Tech savvy crooks and criminals are increasingly using popular social networks like Facebook, Twitter and MySpace as tools for their latest phishing schemes.
Cybercrooks realize that popular social networks contain a wealth of personal information contributed by their growing user base.
Over the past 3 years almost 3,200 account hijacking cases on social networks were reported to the Internet Crime Complaint Center. The Internet Crime Complaint Center is a partnership between the FBI; the National White Collar Crime Center and the Bureau of Justice Assistance.

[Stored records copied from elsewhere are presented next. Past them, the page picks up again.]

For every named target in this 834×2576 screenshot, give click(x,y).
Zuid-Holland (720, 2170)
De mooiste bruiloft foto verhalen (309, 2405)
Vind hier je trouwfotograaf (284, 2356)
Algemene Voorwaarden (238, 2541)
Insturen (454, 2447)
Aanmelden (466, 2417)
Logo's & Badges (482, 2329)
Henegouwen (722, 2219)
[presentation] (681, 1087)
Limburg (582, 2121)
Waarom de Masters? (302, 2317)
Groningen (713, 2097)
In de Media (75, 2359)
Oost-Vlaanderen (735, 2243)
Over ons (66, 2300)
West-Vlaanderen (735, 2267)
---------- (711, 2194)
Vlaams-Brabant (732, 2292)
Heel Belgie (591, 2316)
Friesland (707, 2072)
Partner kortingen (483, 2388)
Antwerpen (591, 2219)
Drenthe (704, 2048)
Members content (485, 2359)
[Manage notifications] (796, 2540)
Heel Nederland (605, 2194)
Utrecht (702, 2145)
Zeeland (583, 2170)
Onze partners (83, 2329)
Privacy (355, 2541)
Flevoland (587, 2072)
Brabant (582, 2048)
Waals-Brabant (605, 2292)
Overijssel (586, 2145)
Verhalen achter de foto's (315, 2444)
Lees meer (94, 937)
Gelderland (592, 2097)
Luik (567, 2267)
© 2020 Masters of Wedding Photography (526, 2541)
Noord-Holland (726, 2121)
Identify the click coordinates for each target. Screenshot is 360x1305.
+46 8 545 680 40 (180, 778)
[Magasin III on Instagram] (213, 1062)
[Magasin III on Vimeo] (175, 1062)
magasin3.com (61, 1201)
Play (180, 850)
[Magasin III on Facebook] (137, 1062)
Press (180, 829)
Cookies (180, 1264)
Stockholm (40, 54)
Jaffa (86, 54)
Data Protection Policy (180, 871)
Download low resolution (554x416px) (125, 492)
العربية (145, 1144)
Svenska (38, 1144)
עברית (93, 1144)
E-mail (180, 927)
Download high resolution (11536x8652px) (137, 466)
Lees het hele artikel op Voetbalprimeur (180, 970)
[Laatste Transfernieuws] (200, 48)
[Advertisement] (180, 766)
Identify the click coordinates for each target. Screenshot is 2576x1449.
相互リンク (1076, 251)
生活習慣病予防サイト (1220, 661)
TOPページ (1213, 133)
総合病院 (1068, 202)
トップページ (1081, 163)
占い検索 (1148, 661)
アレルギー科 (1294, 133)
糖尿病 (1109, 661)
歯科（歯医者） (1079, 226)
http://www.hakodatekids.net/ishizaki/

Fake profile updates, emails, video and links are used to trick social network users into revealing personal information about themselves on scam sites, including logon IDs and passwords.
Once a person’s social network account is hacked, the criminals can trick their list of friends and repeat the crime on other people. Social networks provide plenty of opportunity to trick more people – the average Facebook user has 120 friends on their list.
The huge growth in social networks has created great tools for cybercriminals. Facebook alone has 300 million registered people.
Cybercriminals are experts at using social engineering to trick people. They can use a friend’s social network profile to trick you into thinking the said person is in trouble and needs financial help, causing some to give out personal and financial information.
A 2005 study from Indiana University showed that as much as 70% of social network phishing scams are successful.
The Internet Crime Complaint Center received over 72,000 complaints about Internet fraud in 2008 that amounted to $264.6 million in financial loss, with each victim losing an average of $931 USD.
Social networks are responding to this new threat.
Facebook has created computer systems that detect phished user accounts. They can recognize and lock user accounts that send an unusually high amount of messages to friends.
MySpace compiles blacklists of phony user accounts to stop people from clicking on phishing links.